_AUSGANGSTEXT_
"""
Die Vereinsfürsten wissen ganz genau, wie es hier aussieht. Und das machen die sich gnadenlos zunutze. Da ist der "Strukturzug" schon seit Ewigkeiten abgefahren.

Insbesondere, wenn man sich auch noch die regionalen Vereinspreise anschaut - dann mitunter noch verbunden mit ner Probezeit (inkl. Verlust der hohen Aufnahmegebühr bei Nichtbestehen) etc. 

Wer so dermaßen viel blechen muss und evtl. schon ewig auf ner Warteliste stand, will dafür einfach nur angeln und sonst nix. Der wird sich hüten, das wg. "politischer Aktivität" zu riskieren.

Vorkehrungen, missliebige Leute schnellstmöglich wieder loszuwerden, sind hier ganz groß. Hauptsache Machterhalt, sozusagen.

Wer also nicht im Ausland oder Urlaub angeln kann/will (aus finanziellen Gründen, Zeitgründen etc.), macht den Zirkus mit - ob er nu Bock druff hat oder nicht.

Oder er ist eben freier Angler und gibt sich freiwillig noch mehr Gewässernutzungs-Nachteile.

Das mach z. B. ich bewusst so - lieber hab ich nur ganz wenige Tageskartengewässer zur Verfügung und muss zu Unzeiten bei Unwettern angeln, als mir diesen vollverkrusteten Herrschermist zu Höllenpreisen zu geben.

Mit allwissenden, einem quasi noch die Atemfrequenz vorschreibenden Steinzeituhus unter einem Vereinsdach halt ichs keine zehn Minuten aus, ohne nen Atomkrieg mit denen anzufangen - so Typen gehen mir komplett gegen den Strich, da bekomm ich Anfälle.

Und da ich so nen Atomkrieg sowieso nicht gewinnen kann (da sich dafür wie gesagt keinerlei Mitstreiter finden), bleibe ich lieber vereinsfrei und beiße in die Sauerkrautwurst.

Da muss ich mich dann wenigstens nicht dauernd über meinen eigenen Vereinsvorstand ärgern. Man kann hier allerhöchstens noch auf das Aussterben der Dinosaurier hoffen, mehr ist da nicht zu machen.

Aber wie gesagt: Das ist extrem oft ne Art Erbmonarchie, da werden "Gedankenkonforme" schon jahrelang vorher herangezüchtet und entsprechend vorsorglich installiert, damit das auch in Zukunft so weitergeht. Dieser Nachwuchs rekrutiert sich dann natürlich auch ausschließlich aus dem Lokalfilz - Außenstehende haben da keine Chance. Quasi reine Inzucht.

Entweder gehört man zu so einer Seilschaft, oder man guckt in die Röhre und ist sozusagen reiner Befehlsempfänger.

Da kann man eben nur den Kram mit- bzw. für sich noch irgendwie das Beste draus machen - oder aber gleich bewusst vereinslos bleiben.
"""
_AUFGABE_
Schreib den Ausgangstext beginnend mit „Vorkehrungen, missliebige Leute“ und weiter bis einschließlich „noch mehr Gewässernutzungs-Nachteile.“ ab und ersetze dabei „Machterhalt“ durch „Machtsicherung“. Die Zeilen danach haben mit dem Ausgangstext nichts zu tun.

_DATENTEIL_
"""
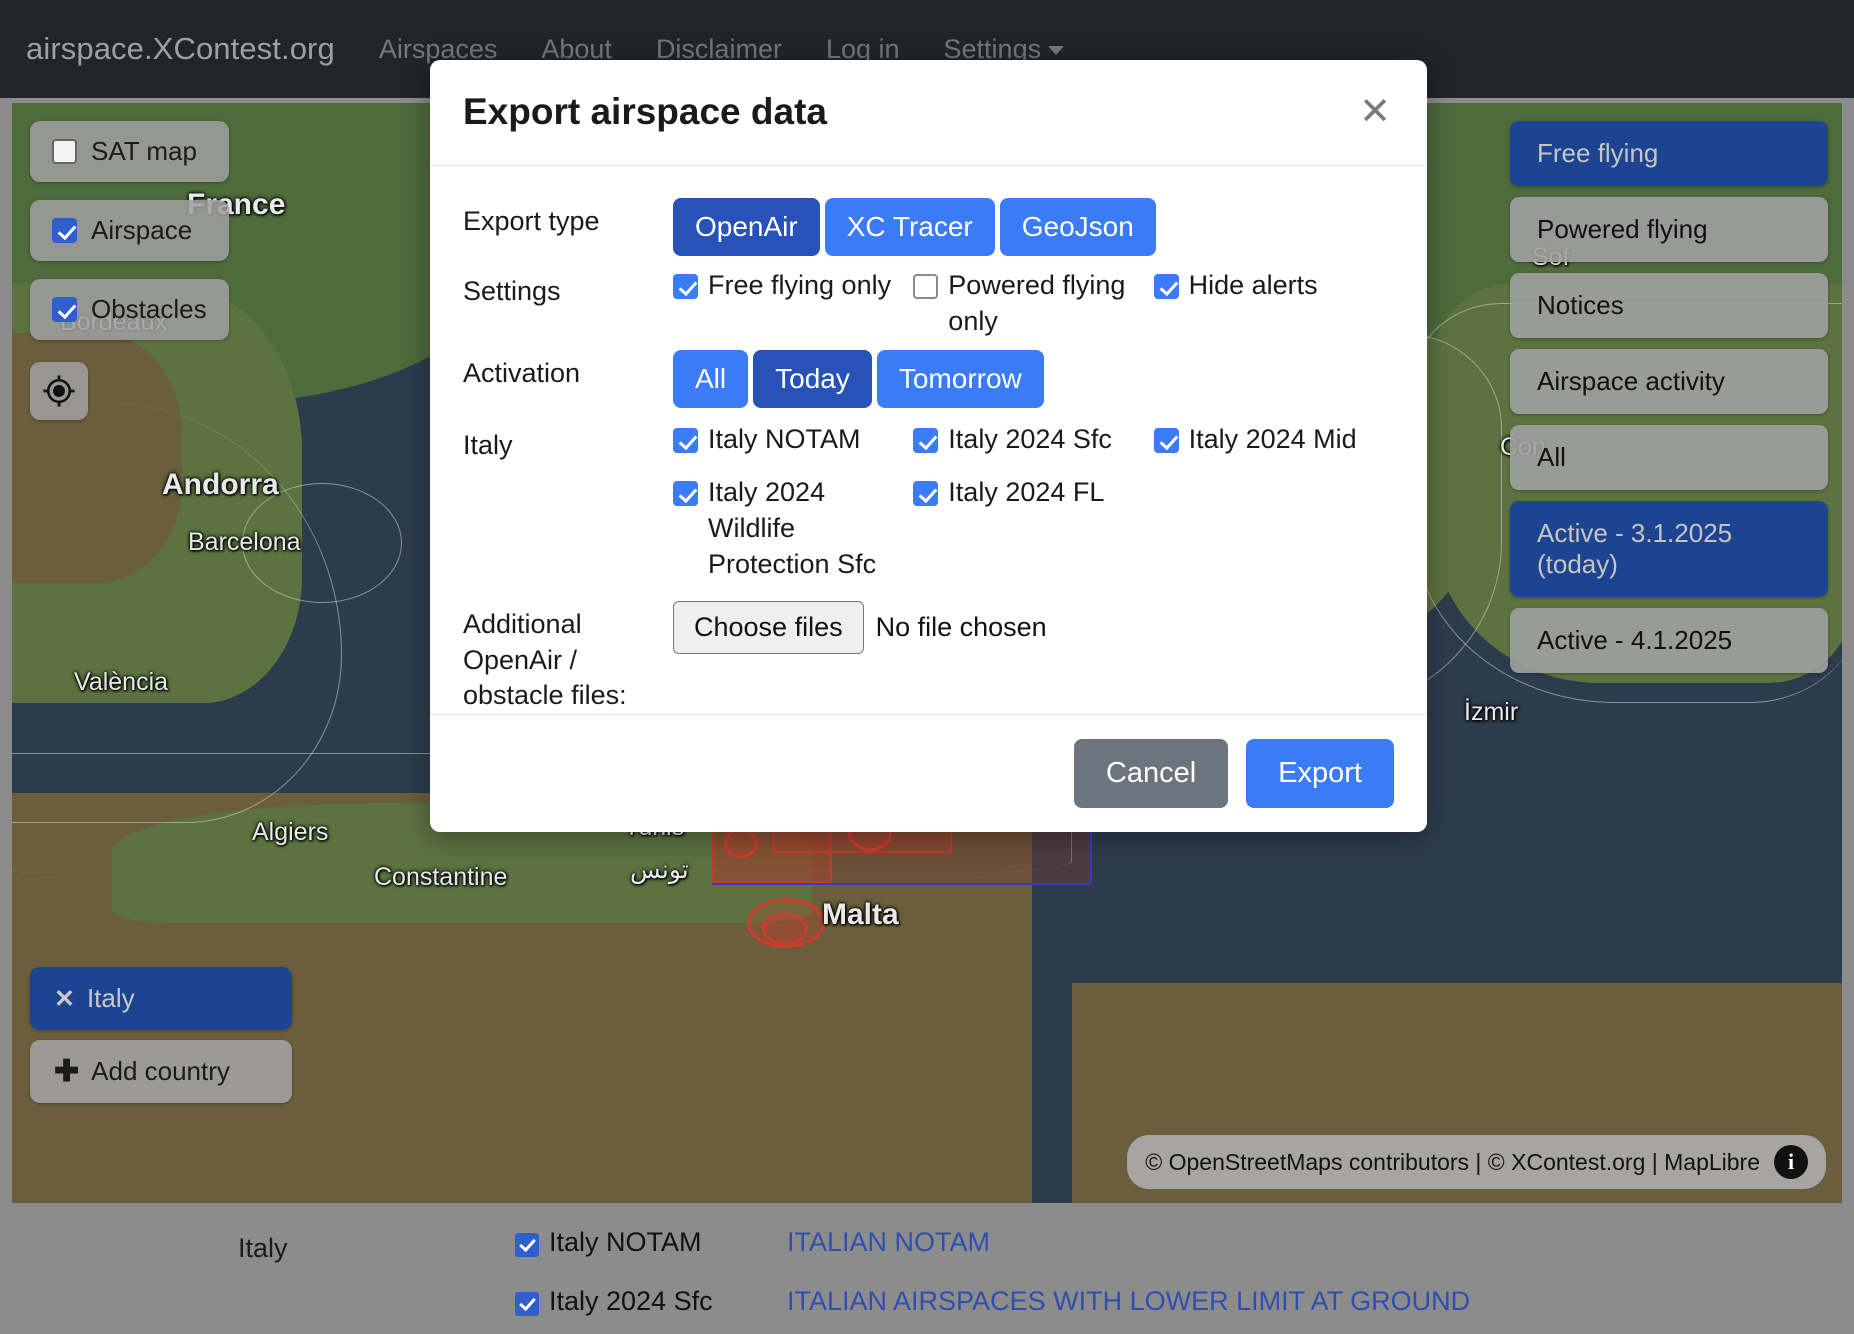  Describe the element at coordinates (711, 378) in the screenshot. I see `activation-all: All` at that location.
"""
_LÖSUNG_
Vorkehrungen, missliebige Leute schnellstmöglich wieder loszuwerden, sind hier ganz groß. Hauptsache Machtsicherung, sozusagen.

Wer also nicht im Ausland oder Urlaub angeln kann/will (aus finanziellen Gründen, Zeitgründen etc.), macht den Zirkus mit - ob er nu Bock druff hat oder nicht.

Oder er ist eben freier Angler und gibt sich freiwillig noch mehr Gewässernutzungs-Nachteile.